* Selected passage *
Mr. BREED. With those out, your question would be an open question, would it not?

Senator STEIWER. I would think so, myself. I wanted your judgment on that. The thought in my mind is that if the company

should lose half its assets its stock might go down from 100 cents to 50 cents, and if the market price of the stock correctly reflected the values still inherent in the investment, I see no moral objection to the sale of that stock at the depreciated price. Nobody is being injured by the sale of that stock at this depreciated price.

Mr. BREED. The results of revocation, just as you say, hits the people more than it hits the issuer or the investment banker or anybody else, because he bought.

Senator STEIWER. It would appear so.

Mr. BREED. Yes; it seems to me so. In other words, any revocation is revocation in the interest of putting me in a position, whether rightfully or wrongfully, I cannot get out of, because after revocation that stock cannot be sold in interstate commerce. Suppose I sold it to five or six different people in interstate commerce. That would not be within the exception of these isolated transactions as to which it says

Made in the course of repeated and successive transactions of a like character: I am pretty close to becoming an issuer myself, and I become liable.

Senator STEIWER. If subsections (e) and (f) are removed from section 6, you still object to the right of revocation?

Mr. BREED. I do not believe in the principle of revocation at all. I believe in the principle of giving the Federal Trade Commission the power and authority to go ahead and investigate securities past, present, and future—in the search for fraud, and to punish the people who are guilty of fraud; but I do not believe that after securities are issued this is proper. I think it is injuring the public more than it is injuring the issuer.

Senator GORE. It might turn out that the revocation would punish the innocent and let the guilty go unpunished?

Mr. BREED. That is what I think.

The CHAIRMAN. Would you have any time limit on the revocation? Suppose we modify it so as to put a time limit on it?

Mr. BREED. I will tell you the effect from a banker's point of view, Senator Fletcher. Suppose you put a time limit on it even as low as 15 days. Of course that would hardly give the Federal Trade Commission time to really investigate it. The result of that would be that any syndicate or underwriter or banking house or anybody connected with the sale would have to wait for 15 days after the date agreed upon, in order to find out whether the Federal Trade Commission was going to revoke.

The CHAIRMAN. I understand.

Mr. BREED. It is exactly contrary to the policy that was brought out in the Massachusetts law, where for the first time they allowed registration by notification, and it is contrary to the British act which allows immediate sale.

Senator WAGNER. Do you distinguish much between revocation and the issuance of an injunction?

Mr. BREED. I am glad you asked that question, because that shows that I have not made clear my thought. I think the power to revoke should go out, but I have a new section to suggest giving the Federal Trade Commission full power of investigation over all securities, and I believe the fraud clauses of this act should be very much stiffened up. Senator WAGNER. I understood that; but just looking at the section, I thought revocation being left out is practically based on fraud, is it not? Or am I mistaken about that?

Mr. BREED. That is an open question; but suppose you are a corporation about to issue a new security-you are up against a commission of fine men today, different tomorrow and stranger next year, probably, you really do not know what this power to revoke does mean.

În one clause it says-
Has been or is engaged or is about to engage in fraudulent transactions.

* Exercise *
Repeat the passage of the hearing testimony from "Mr. BREED. I will" up to and including "of an injunction?".

[Some rows]

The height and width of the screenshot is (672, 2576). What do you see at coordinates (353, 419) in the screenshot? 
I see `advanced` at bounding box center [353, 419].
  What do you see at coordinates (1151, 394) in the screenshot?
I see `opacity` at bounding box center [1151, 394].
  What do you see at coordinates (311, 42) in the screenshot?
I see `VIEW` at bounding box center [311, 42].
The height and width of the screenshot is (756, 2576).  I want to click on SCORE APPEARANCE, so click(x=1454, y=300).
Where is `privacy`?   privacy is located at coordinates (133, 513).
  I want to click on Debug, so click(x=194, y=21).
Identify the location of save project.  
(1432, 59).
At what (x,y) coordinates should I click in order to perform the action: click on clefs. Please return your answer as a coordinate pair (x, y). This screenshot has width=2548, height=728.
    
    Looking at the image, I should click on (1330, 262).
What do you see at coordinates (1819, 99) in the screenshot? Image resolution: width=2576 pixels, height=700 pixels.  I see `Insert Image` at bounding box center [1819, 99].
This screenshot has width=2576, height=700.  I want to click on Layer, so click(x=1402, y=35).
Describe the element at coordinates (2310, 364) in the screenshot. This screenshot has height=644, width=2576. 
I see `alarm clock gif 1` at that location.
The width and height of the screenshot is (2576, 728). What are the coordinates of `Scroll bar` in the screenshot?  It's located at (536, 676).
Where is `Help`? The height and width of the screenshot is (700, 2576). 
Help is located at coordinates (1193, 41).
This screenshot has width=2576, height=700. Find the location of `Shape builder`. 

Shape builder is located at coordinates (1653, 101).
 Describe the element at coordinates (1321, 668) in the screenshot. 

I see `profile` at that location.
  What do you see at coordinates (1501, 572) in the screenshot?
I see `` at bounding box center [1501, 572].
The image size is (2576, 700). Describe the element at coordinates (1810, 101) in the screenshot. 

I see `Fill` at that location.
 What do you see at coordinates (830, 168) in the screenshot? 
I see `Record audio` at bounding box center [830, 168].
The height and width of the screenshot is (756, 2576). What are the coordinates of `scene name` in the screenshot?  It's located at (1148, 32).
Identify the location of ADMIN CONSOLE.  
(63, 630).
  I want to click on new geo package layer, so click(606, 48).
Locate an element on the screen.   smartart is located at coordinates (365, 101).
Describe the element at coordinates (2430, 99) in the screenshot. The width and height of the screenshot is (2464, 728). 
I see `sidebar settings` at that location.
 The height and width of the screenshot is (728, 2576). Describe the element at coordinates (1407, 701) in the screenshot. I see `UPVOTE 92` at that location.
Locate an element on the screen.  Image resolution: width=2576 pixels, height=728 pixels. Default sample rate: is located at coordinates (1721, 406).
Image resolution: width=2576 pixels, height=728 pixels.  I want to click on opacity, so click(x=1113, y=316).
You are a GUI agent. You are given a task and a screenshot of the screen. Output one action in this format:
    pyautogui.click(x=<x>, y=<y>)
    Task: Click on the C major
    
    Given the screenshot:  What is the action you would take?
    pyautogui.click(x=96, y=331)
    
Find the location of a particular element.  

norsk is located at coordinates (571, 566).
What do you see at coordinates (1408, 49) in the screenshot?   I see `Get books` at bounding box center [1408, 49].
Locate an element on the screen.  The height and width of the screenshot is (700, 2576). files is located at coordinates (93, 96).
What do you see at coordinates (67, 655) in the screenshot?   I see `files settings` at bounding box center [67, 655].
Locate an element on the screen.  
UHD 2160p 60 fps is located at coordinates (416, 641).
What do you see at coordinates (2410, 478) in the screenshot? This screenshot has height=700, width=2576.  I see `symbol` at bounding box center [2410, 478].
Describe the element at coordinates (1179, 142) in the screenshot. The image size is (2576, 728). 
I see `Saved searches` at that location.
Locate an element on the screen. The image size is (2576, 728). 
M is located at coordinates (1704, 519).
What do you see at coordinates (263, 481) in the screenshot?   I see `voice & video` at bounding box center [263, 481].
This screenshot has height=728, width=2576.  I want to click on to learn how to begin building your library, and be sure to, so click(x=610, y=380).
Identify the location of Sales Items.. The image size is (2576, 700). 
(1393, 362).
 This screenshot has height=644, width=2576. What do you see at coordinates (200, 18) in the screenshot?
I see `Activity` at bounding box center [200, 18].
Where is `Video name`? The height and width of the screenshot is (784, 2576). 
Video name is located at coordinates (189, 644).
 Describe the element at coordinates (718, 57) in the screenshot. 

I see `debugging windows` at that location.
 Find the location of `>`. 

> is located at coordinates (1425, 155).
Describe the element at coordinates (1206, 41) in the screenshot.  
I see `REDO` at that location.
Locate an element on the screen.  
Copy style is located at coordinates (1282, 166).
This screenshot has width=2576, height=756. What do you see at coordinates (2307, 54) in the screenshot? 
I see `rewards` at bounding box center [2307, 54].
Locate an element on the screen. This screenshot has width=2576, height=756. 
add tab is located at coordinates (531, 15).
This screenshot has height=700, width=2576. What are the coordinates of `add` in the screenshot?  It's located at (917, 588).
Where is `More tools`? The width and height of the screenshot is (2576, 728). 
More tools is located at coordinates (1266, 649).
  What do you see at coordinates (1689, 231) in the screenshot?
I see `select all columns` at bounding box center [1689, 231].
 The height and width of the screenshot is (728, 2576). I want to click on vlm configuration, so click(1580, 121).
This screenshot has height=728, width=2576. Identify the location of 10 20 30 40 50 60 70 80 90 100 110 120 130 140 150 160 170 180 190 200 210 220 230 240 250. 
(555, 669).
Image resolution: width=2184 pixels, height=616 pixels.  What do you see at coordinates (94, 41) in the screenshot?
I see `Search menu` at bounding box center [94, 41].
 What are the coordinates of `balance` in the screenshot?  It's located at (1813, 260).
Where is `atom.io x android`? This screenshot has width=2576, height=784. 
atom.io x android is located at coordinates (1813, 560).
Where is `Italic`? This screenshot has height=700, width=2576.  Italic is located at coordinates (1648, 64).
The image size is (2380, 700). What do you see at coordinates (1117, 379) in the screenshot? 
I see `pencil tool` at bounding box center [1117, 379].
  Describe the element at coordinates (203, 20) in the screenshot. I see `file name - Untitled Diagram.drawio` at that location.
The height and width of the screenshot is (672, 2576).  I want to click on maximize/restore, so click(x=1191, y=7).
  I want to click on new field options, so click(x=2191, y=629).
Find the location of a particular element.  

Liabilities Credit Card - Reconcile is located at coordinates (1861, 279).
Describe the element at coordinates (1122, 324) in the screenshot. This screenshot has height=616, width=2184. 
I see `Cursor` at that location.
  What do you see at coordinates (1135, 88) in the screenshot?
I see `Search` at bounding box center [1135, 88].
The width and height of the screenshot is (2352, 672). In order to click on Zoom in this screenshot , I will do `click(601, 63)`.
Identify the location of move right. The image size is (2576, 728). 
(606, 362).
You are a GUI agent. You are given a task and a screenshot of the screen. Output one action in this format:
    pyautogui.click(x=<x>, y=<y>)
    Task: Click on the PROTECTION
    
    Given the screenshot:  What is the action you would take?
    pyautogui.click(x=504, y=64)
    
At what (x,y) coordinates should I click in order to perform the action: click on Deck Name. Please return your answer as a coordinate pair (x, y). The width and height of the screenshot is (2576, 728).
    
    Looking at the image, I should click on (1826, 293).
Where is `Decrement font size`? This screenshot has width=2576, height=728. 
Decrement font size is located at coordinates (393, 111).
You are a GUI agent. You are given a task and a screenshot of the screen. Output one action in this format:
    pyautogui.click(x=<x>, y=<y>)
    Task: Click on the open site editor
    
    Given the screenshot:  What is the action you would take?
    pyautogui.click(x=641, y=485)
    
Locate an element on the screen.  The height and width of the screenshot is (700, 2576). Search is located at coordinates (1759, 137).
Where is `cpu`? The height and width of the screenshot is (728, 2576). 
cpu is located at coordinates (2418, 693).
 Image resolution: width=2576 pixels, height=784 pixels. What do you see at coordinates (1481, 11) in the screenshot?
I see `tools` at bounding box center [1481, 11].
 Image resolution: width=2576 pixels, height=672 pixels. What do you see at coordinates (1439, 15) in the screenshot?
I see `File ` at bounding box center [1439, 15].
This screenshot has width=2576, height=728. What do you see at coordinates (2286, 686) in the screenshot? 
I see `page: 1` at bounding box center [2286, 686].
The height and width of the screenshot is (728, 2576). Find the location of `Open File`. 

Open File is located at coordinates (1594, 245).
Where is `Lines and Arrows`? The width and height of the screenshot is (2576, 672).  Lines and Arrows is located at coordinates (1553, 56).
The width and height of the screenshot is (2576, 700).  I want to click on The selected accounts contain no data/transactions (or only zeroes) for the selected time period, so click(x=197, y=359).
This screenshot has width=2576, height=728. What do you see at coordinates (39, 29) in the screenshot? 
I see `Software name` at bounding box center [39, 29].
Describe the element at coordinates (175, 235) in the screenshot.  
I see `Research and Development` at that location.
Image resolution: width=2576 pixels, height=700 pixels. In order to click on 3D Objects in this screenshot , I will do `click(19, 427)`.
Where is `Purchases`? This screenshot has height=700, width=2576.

* Answer to the problem *
Mr. BREED. I will tell you the effect from a banker's point of view, Senator Fletcher. Suppose you put a time limit on it even as low as 15 days. Of course that would hardly give the Federal Trade Commission time to really investigate it. The result of that would be that any syndicate or underwriter or banking house or anybody connected with the sale would have to wait for 15 days after the date agreed upon, in order to find out whether the Federal Trade Commission was going to revoke.

The CHAIRMAN. I understand.

Mr. BREED. It is exactly contrary to the policy that was brought out in the Massachusetts law, where for the first time they allowed registration by notification, and it is contrary to the British act which allows immediate sale.

Senator WAGNER. Do you distinguish much between revocation and the issuance of an injunction?